Stored entries:

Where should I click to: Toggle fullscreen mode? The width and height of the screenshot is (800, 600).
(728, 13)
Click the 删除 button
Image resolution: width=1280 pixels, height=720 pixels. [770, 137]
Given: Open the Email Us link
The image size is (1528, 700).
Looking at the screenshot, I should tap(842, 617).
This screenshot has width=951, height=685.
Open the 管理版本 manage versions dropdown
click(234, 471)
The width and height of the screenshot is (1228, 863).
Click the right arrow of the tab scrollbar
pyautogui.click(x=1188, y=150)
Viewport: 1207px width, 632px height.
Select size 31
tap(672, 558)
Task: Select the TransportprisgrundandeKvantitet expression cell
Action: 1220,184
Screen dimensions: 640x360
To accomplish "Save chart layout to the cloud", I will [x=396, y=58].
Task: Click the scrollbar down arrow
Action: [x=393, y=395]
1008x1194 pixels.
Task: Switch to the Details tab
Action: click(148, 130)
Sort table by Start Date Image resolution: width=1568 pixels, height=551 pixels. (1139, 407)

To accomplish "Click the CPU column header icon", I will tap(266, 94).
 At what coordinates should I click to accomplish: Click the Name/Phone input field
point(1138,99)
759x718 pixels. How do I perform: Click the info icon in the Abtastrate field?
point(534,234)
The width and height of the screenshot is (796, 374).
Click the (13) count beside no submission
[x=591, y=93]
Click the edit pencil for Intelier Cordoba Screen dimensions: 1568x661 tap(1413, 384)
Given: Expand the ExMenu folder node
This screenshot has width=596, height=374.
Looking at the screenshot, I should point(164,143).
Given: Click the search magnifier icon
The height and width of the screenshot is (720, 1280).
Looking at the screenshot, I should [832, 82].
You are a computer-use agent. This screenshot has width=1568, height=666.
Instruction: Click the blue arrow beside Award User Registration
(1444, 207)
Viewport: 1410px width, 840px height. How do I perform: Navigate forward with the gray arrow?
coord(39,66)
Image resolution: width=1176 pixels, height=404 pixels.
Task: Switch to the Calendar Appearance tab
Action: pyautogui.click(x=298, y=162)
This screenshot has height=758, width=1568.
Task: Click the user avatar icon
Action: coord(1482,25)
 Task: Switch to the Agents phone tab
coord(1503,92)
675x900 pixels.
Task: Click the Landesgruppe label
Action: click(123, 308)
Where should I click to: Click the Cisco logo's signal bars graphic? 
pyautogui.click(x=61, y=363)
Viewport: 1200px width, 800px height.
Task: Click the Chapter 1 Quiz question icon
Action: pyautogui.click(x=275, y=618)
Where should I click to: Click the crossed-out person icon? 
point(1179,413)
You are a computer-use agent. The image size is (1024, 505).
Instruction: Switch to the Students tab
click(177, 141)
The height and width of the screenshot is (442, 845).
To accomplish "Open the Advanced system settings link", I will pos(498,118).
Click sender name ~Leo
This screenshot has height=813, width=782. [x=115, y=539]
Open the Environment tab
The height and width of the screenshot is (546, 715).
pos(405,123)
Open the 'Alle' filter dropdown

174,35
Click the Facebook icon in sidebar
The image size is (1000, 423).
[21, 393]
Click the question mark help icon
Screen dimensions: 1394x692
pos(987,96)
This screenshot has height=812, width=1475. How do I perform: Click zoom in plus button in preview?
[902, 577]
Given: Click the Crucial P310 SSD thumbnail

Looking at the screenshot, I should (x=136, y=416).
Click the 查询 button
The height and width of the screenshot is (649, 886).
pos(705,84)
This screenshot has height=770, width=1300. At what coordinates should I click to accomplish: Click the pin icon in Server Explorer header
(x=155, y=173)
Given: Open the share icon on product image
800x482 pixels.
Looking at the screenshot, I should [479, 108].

- _WHAT IS NEEDED_
Scan the records for lines that hold "link", and reproduce each one you find.

- _ANSWER TO THIS EXERCISE_
Given: Open the Email Us link
To accomplish "Open the Advanced system settings link", I will pos(498,118).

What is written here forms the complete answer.